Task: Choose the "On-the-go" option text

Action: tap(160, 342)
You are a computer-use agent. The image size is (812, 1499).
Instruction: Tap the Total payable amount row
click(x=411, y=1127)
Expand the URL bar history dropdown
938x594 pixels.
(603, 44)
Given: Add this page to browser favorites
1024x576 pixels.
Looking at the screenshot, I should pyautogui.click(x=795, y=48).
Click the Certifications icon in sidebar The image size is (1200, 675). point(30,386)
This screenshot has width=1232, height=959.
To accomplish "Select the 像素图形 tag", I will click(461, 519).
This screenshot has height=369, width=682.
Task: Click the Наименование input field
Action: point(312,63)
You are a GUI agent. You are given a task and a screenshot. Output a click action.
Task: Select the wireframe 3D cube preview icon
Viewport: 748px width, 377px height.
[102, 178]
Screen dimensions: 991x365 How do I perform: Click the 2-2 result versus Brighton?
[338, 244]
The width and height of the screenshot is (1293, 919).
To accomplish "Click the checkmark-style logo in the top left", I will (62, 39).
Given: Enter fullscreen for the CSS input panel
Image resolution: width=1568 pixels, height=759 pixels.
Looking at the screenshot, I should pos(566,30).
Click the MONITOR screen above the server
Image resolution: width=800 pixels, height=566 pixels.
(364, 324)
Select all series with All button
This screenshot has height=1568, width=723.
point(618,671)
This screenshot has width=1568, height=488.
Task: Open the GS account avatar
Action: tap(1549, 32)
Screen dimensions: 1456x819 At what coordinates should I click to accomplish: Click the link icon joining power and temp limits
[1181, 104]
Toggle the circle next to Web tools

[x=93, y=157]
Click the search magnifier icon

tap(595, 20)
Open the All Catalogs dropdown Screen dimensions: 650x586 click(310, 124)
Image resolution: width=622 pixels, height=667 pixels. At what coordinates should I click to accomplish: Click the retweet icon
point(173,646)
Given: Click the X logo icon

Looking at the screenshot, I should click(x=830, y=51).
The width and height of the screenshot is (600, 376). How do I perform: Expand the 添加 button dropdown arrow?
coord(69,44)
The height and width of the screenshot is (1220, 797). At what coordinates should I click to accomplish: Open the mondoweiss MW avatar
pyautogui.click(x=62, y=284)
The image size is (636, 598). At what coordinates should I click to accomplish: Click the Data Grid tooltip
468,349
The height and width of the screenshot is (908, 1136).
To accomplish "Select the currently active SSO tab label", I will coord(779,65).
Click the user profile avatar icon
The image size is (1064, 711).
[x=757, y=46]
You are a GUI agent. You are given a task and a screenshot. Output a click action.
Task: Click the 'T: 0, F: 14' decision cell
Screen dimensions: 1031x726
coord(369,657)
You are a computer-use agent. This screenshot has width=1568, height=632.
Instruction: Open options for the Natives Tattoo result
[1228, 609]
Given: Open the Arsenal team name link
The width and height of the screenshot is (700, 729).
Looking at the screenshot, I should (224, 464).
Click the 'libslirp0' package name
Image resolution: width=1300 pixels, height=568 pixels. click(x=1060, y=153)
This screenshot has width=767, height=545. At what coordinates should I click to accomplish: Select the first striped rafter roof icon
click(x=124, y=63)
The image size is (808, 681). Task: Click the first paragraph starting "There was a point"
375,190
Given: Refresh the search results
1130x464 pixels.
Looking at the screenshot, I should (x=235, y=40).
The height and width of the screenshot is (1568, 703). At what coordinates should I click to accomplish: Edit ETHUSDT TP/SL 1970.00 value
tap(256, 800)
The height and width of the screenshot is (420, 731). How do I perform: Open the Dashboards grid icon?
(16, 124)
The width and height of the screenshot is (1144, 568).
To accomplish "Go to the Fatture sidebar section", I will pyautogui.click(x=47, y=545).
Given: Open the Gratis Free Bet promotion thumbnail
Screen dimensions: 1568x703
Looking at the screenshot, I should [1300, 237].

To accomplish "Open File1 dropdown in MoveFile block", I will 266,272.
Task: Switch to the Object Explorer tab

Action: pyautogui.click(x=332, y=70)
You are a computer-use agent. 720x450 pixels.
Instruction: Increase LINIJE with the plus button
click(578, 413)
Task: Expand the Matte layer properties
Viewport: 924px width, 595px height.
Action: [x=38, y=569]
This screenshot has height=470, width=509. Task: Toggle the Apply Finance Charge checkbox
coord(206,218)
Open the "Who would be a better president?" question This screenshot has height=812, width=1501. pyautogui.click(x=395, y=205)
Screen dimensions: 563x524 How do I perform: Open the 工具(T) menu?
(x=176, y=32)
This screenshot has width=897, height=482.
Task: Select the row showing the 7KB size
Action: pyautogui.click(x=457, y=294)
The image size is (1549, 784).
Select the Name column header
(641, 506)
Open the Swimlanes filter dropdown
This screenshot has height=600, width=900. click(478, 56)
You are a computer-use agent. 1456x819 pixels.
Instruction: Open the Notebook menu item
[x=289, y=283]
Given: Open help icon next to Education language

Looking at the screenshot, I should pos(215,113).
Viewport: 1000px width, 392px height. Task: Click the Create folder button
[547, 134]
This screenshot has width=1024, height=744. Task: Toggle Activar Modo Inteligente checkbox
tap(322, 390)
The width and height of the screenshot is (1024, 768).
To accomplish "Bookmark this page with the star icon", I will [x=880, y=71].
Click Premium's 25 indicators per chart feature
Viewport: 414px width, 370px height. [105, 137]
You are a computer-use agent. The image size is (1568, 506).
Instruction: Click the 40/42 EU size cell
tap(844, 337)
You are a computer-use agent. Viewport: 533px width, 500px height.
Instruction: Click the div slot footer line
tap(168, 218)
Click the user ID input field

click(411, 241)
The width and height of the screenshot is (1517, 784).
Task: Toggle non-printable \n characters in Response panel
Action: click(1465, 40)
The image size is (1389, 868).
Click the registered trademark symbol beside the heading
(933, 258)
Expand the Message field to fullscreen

########

# [Exercise task]
How many lines of the records above contain the string "checkbox", matching case exactly? Reply with the number alone.

# [Completed exercise]
2